● Required actions:
**A.** In the article on Lula's annulled convictions, which court did Justice Edson Fachin say should hear the four cases?
**B.** Update the passage of the article on Lula's annulled convictions, starting at "In 2019, he" and ending at "again in 2018.", so that "renovation work" is replaced by "repair work".
**C.** According to the article on Lula's annulled convictions, why was Lula freed from jail in 2019?

● Extract provided:

□ □ □ □

Brazil’s ex-President Luiz Inácio Lula da Silva has been cleared of corruption by a Supreme Court judge, opening a path to a possible run for the presidency in 2022.
Lula, a leftwing icon to many, was freed in 2019 after 18 months in jail.
He was convicted following an investigation, Operation Car Wash, into a huge bribery scandal which ensnared politicians and business leaders.
But Supreme Court Justice Edson Fachin annulled Lula’s convictions.
He said in a statement that a court in the southern city of Curitiba did not have the right to try the four cases, which should instead be heard by a federal court in the capital, Brasilia.
The ruling, which still has to be considered by the full Supreme Court, restores Lula’s political rights, unless his convictions are reinstated.
“This is recognition that we were right throughout this long legal battle,” his lawyers said in a statement.
Lula, president from 2003 to 2010, could theoretically run against President Jair Bolsonaro. The right-wing incumbent is thought likely to seek re-election next year.
Giving his reaction outside the presidential palace, Mr Bolsonaro accused the Supreme Court judge of bias.
Lula, now 75, was jailed in 2018 for 12 years for receiving a beachside apartment from an engineering company implicated in the Operation Car Wash investigation. This was later reduced to eight years and 10 months.
In 2019, he was given a further 12 years in jail for accepting bribes in the form of renovation work at a country house from construction companies.
But in the same year, he was freed after the Supreme Court ruled that defendants should not be jailed until their appeal process has been exhausted.
Lula had denied all the charges, saying they were aimed at preventing him from running for president again in 2018.
A lot could happen between now and 2022 – no more so than in Brazil where courts famously go back and forth on the finer detail – but if Lula does run in 2022, it’s set to be an explosive campaign – one that many experts feel has kicked off today.
Jair Bolsonaro is expected to run for re-election and if Lula faces him, it would divide the country much like the 2018 elections. Although Lula couldn’t run in the end, Bolsonaro was propelled to power by many Brazilians’ hatred of him and his Workers’ Party.

□ □ □ □

● Dataset extract:
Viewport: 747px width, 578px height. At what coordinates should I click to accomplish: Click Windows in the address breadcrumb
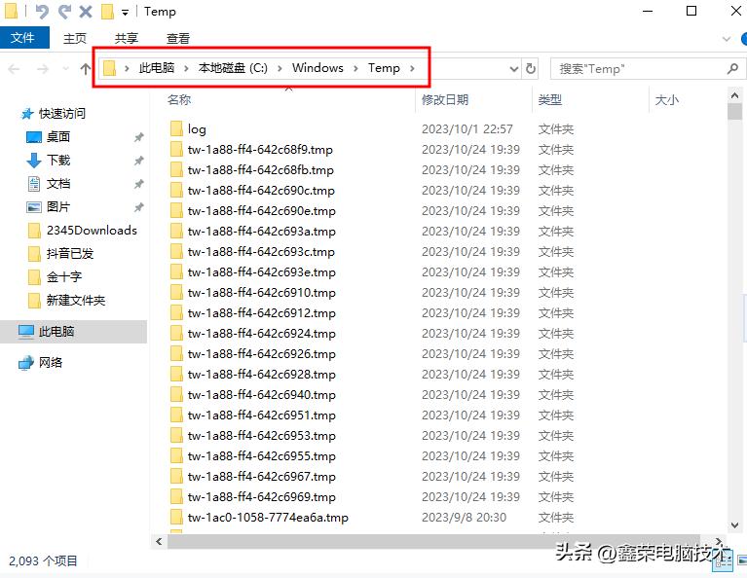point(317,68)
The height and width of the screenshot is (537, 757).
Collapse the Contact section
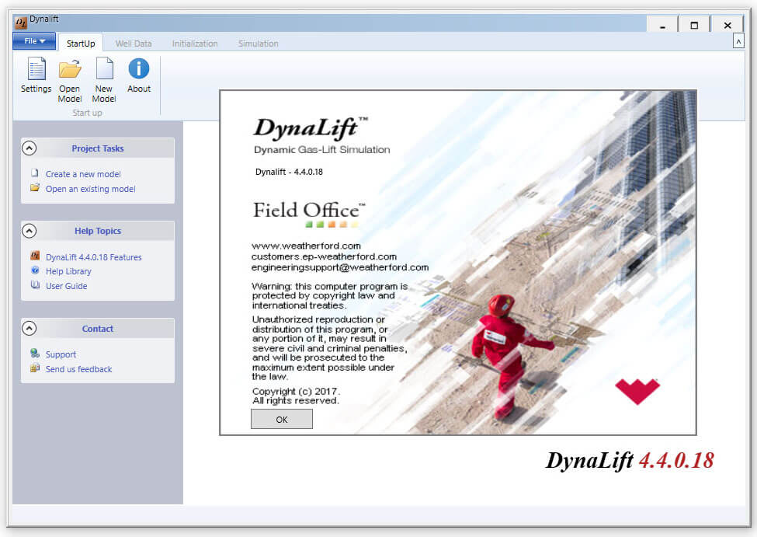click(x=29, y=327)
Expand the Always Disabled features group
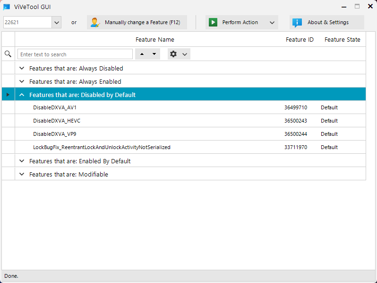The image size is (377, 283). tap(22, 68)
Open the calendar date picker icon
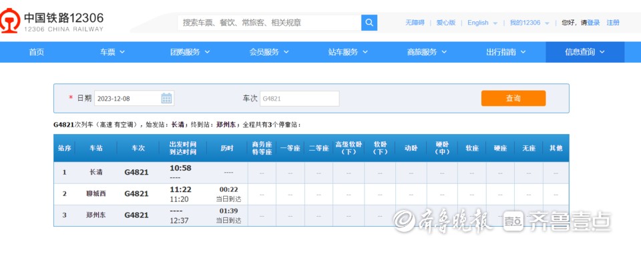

□ □ □ □

● Answers for the exercise:
**A.** A federal court in the capital, Brasilia.

**B.**
In 2019, he was given a further 12 years in jail for accepting bribes in the form of repair work at a country house from construction companies.
But in the same year, he was freed after the Supreme Court ruled that defendants should not be jailed until their appeal process has been exhausted.
Lula had denied all the charges, saying they were aimed at preventing him from running for president again in 2018.

**C.** He was freed after the Supreme Court ruled that defendants should not be jailed until their appeal process has been exhausted.